Ingo Schulzes Roman „Die rechtschaffenen Mörder“ erzählt von einem Buchhändler in Dresden, dessen Räume in der DDR oppositionellen Denkern Platz gaben. Dann aber, unter veränderten ökonomischen und politischen Verhältnissen, zeigte dieser zunehmend Sympathie für radikal rechte Positionen. Ein Schriftsteller, der einst gern in dieser Buchhandlung kaufte, aber die Stadt längst verlassen hat, kehrt zurück nach Dresden und versucht, die Ursachen für den Sinneswandel dieses Mannes zu ergründen. Er betrachtet sich auch selbst, wie er sich durch den Weggang aus dem alten Milieu verwandelt hat.

Der Streit um die Zukunft von Monika Maron bei ihrem langjährigen Verlag S. Fischer entzündete sich an dem Verhältnis der Autorin zur Dresdner Buchhändlerin Susanne Dagen. Weil Maron in einer Essayreihe ihres Buchhauses Loschwitz veröffentlicht hat, die wiederum mit dem rechten Verlag Antaios zusammenhängt, kündigte Fischer ihr.
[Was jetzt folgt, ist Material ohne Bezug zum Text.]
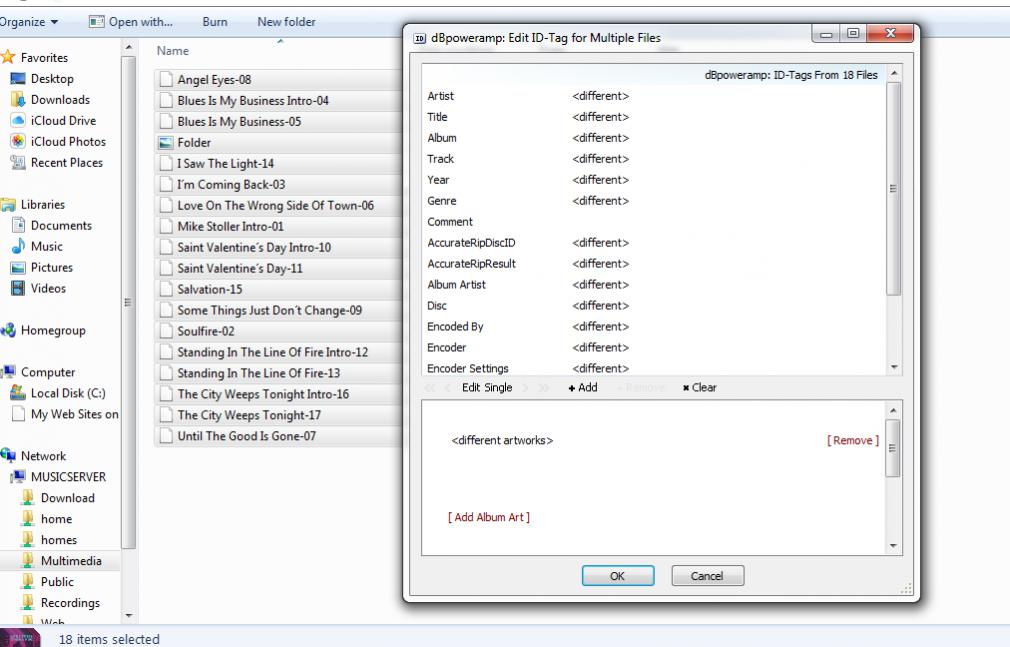Image resolution: width=1010 pixels, height=647 pixels.
Task: Click Burn in the Explorer toolbar
Action: tap(215, 20)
Die Verlegerin Siv Bublitz betonte in einer späten Erklärung, es sei nicht um Inhalte gegangen, sondern um „Monika Marons Publikation in einem Netzwerk, das wir für gefährlich halten“.
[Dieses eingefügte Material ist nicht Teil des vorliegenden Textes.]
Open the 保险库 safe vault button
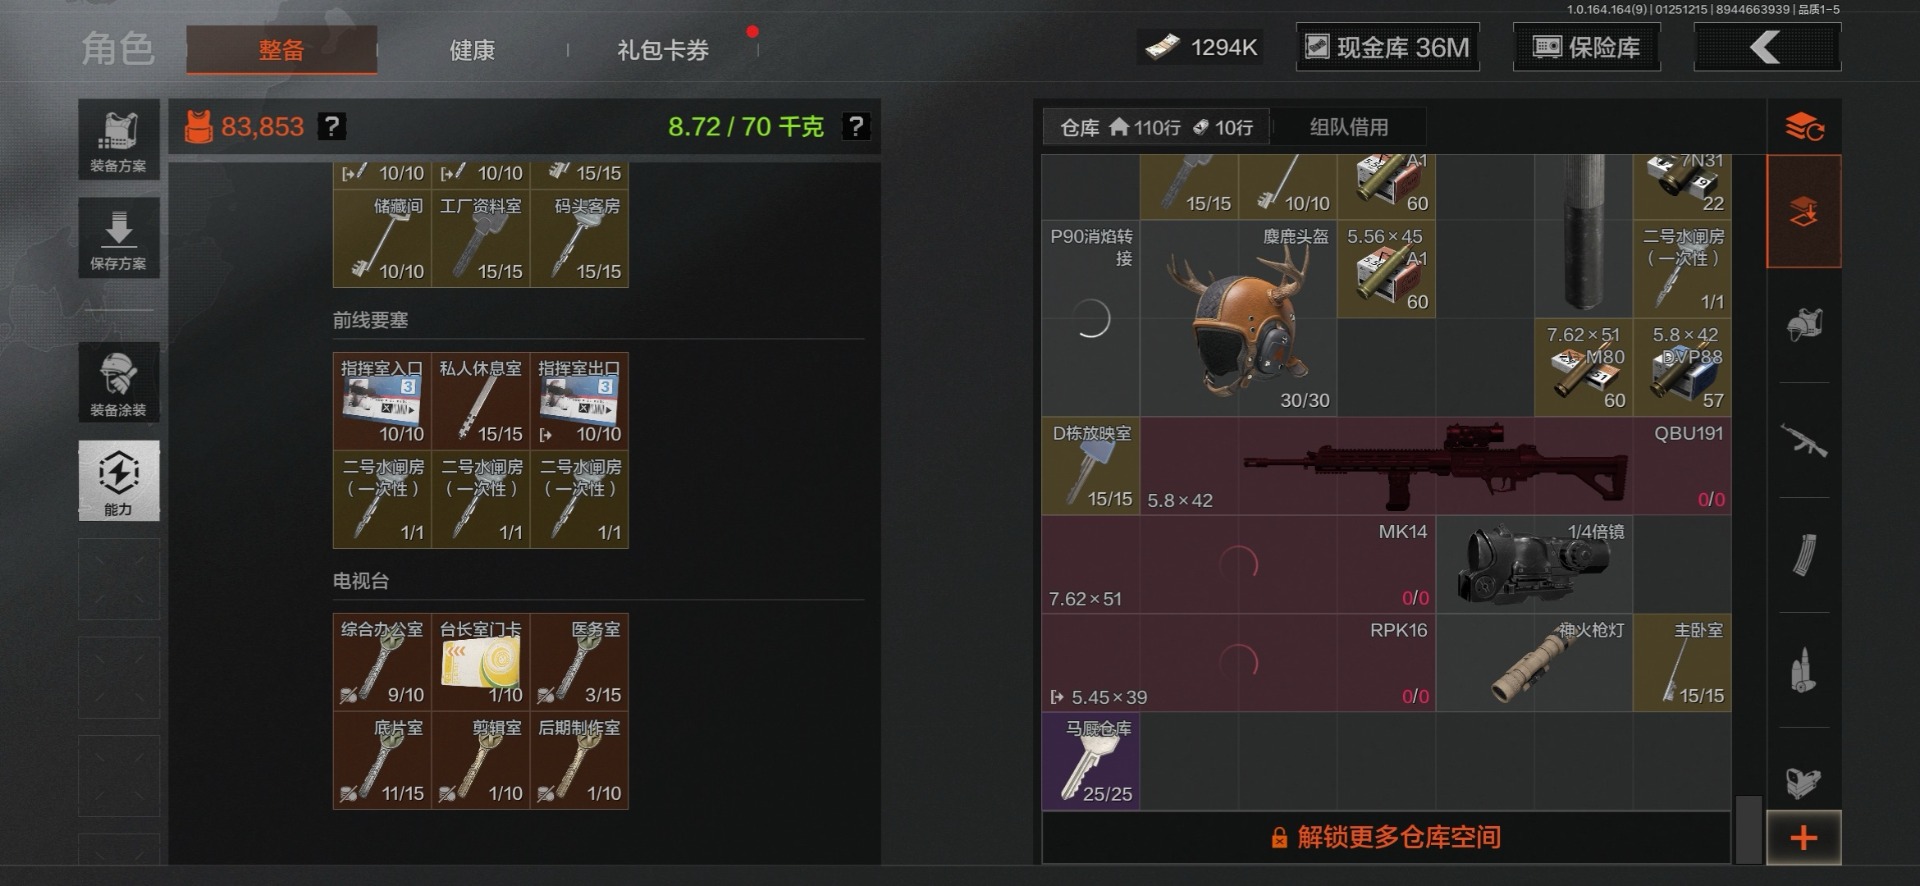The height and width of the screenshot is (886, 1920). tap(1587, 47)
Obwohl es Verständnis für diese Verlagsentscheidung gab, überwogen in der Öffentlichkeit die Stimmen, die für eine Fortsetzung des offenen Streits warben. Eine gute Lösung hat die Sächsische Zeitung aus Dresden gefunden, die Ingo Schulze und Susanne Dagen zusammen einlud. Die beiden duzen sich, sie streiten um Begriffe, Grenzen und Grauzonen. Die Buchhändlerin beklagt sich, wie sie dargestellt werde. Sie weist darauf hin, dass der Verfassungsschutz zwar Götz Kubitscheks „Institut für Staatspolitik“ beobachtet, aber nicht seinen Verlag. Und  Schulze sagt: „Das Gemeinschaftsprojekt mit dem Antaios Verlag, also mit seinen Protagonisten, ist der Grund, weshalb ich nicht mehr bei dir lesen würde, Susanne. Aber einen Kaffee können wir gern irgendwo trinken.“

Solange man im Gespräch bleibt, kann sich keiner die Opferrolle anziehen.